Any suggestions from those in the know?

My thinking is that I'll just cancel the Scooby's policy when I sell, then when the Yeti's comes up for renewal, I use the NCB proof from the Impreza on a new policy for the Yeti...


----------



## Bero (Mar 9, 2008)

Incidents are incidents and should be declared on all policies.

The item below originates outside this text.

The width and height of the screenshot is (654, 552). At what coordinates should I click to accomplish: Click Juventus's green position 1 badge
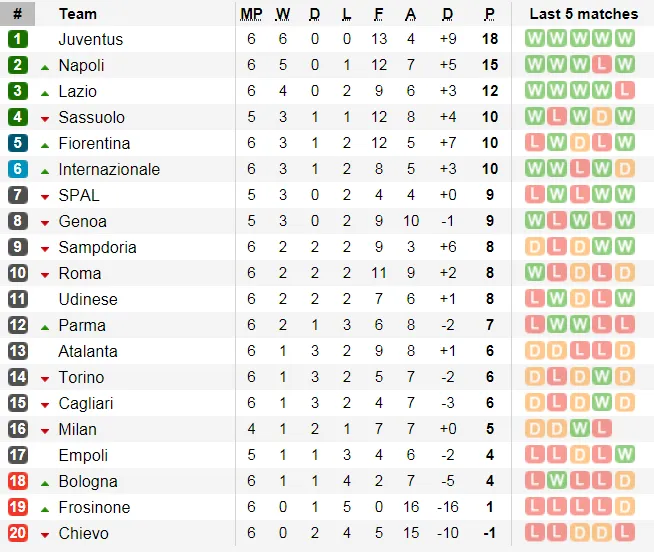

If both policies are with the same company call them and explain the situation and how best to get what you want. If they are different policies you may be best changing your scoob policy to cover the yeti and cancel the old yeti policy. This could all change depending on the individual policy cancellation charges......some policies are horrendous!


----------



## Shiny (Apr 23, 2007)

Accidents don't need to be disclosed over 5 years with every insurer i know of, so the 6 year old claim won't be affecting your policy. I doubt the glass claim is affecting the price either. As mentioned though, incidents are relevant to the proposer (the same as motoring convictions) so should be disclosed on every policy you have. NCB loss is only relevant to the policy on which the claim occurs.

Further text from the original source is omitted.